Before working in particular environments, vaccination may be offered. With tuberculosis, the immune status is checked before offering vaccination. Active immunisation is preferable. This may either be with a killed vaccine or a live microbe that has lost its virulence - known as an attenuated strain. A good example of an attenuated vaccine is that used for poliomyelitis. Alternatively, non-pathogenic relatives that share an antigenic structure with major pathogens may be used to induce immunity. Examples include the vaccina virus, historically used to immunise against smallpox and the BCG vaccine for tuberculosis. BCG stands for Bacille Calmette Guerrin - an avirulent close relative of Mycobacterium tuberculosis.

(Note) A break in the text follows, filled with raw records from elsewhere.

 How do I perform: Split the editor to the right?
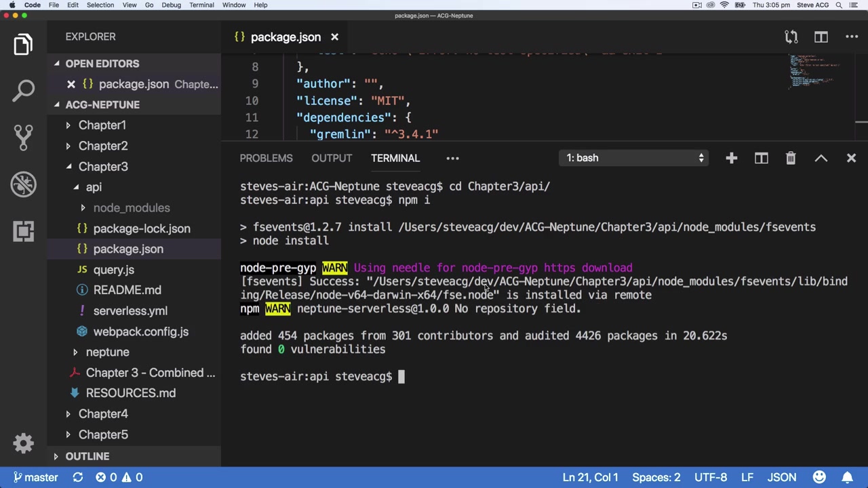pyautogui.click(x=821, y=37)
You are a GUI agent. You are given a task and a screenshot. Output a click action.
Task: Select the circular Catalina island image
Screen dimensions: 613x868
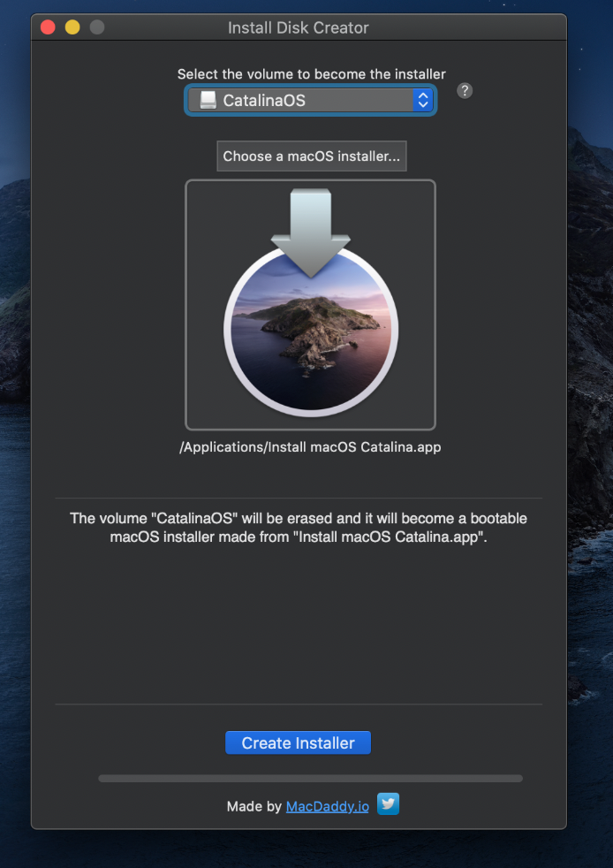coord(311,331)
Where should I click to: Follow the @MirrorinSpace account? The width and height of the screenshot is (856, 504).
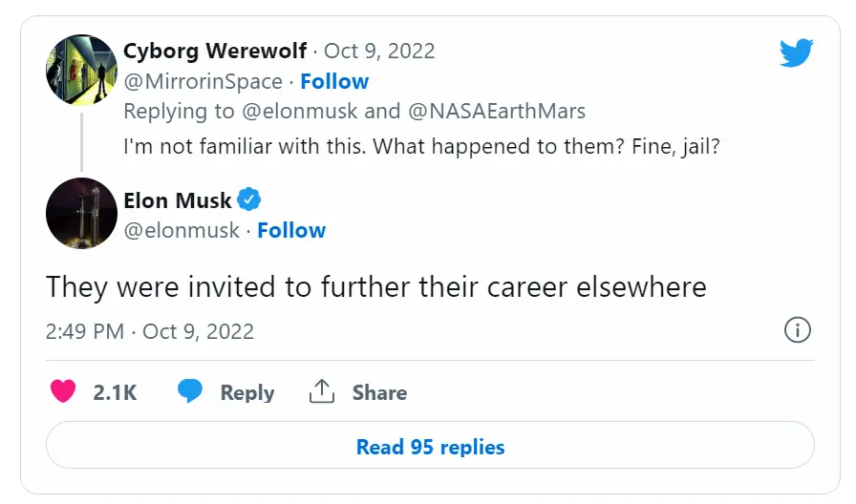tap(334, 81)
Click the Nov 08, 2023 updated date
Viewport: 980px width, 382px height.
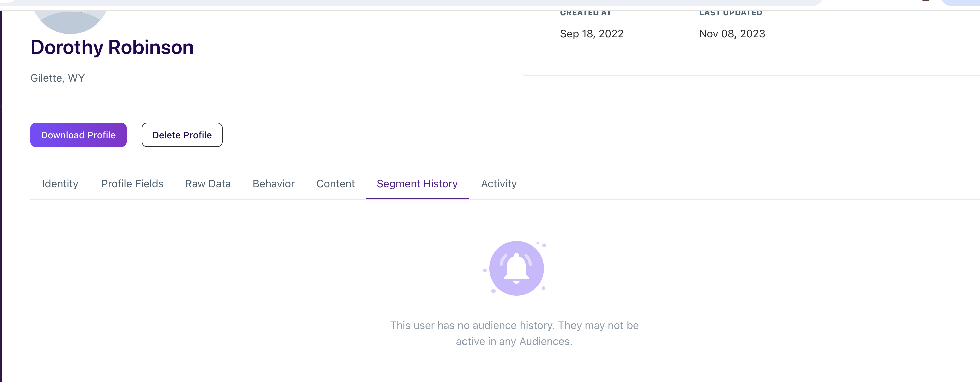tap(732, 34)
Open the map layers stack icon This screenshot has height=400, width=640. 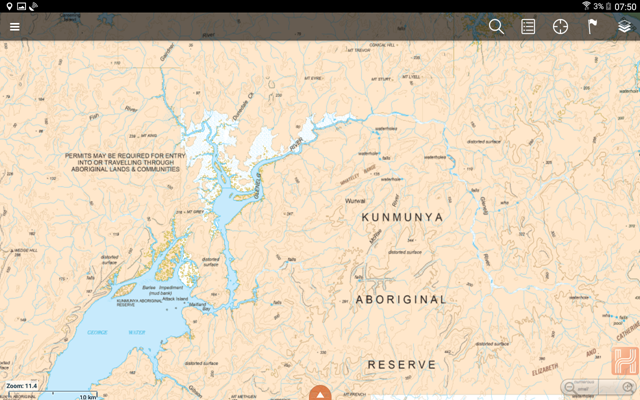(624, 27)
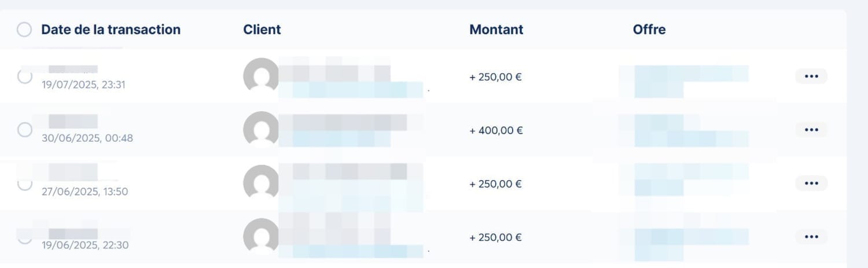Click the client avatar in the 19/07/2025 row
868x268 pixels.
point(261,75)
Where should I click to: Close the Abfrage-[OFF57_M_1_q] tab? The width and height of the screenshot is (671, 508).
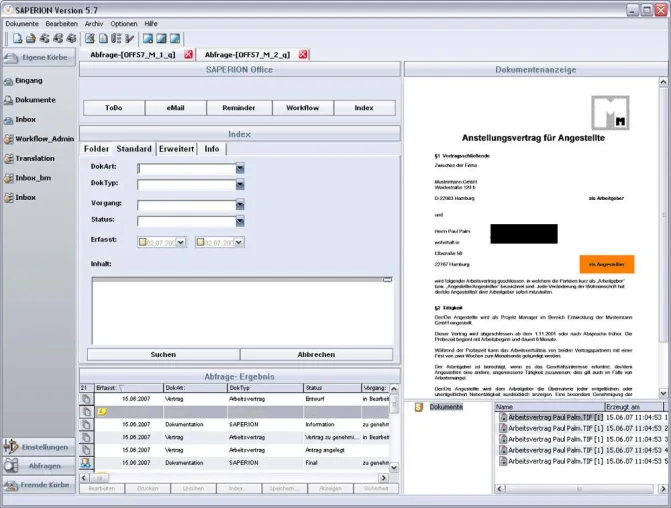pos(188,55)
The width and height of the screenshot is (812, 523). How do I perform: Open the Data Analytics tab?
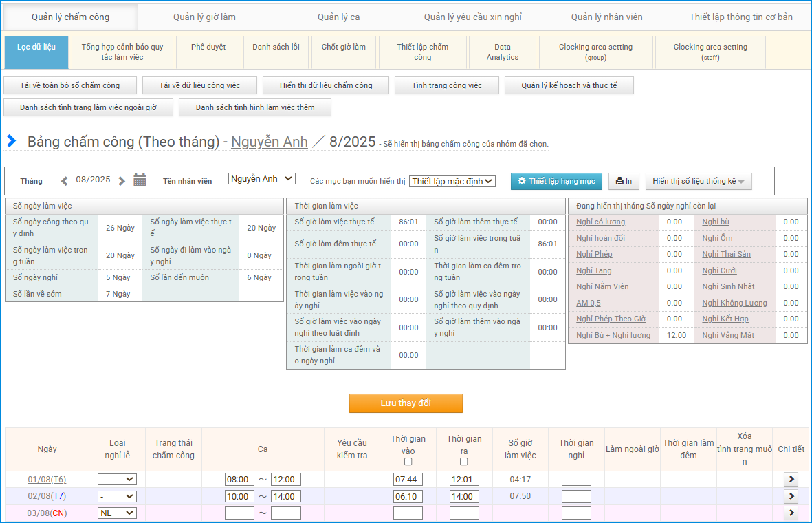pyautogui.click(x=503, y=52)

A recent development is the sub-unit vaccine. A virus sub-unit vaccine contains the antigenic structure of the virus from which protection is sought, but is lacking in nucleic acid. It is incapable of infection or replication. If an individual has been exposed to a particularly virulent infectious agent, then it may be possible to provide passive immunity. To do so, antiserum from patients who have survived the infection may be given. The antibodies in the serum will offer a degree of protection during the period just following exposure. Because of the risk of blood-borne infections, this is reserved for the most serious of life-threatening infections.

 Protective clothing should be worn in high risk areas. It must be fastened properly. An open lab coat protects only the wearer's back. White laboratory overalls show dirt more easily than coloured garments, and this prompts laboratory workers to change coats frequently. Cuts and grazes should be covered with suitable waterproof dressings. Gloves, masks and goggles may be used as appropriate. Viruses such as hepatitis B and bacteria such as Neisseria gonorrhoeae may infect through splashes in the eye. Try explaining that to a partner!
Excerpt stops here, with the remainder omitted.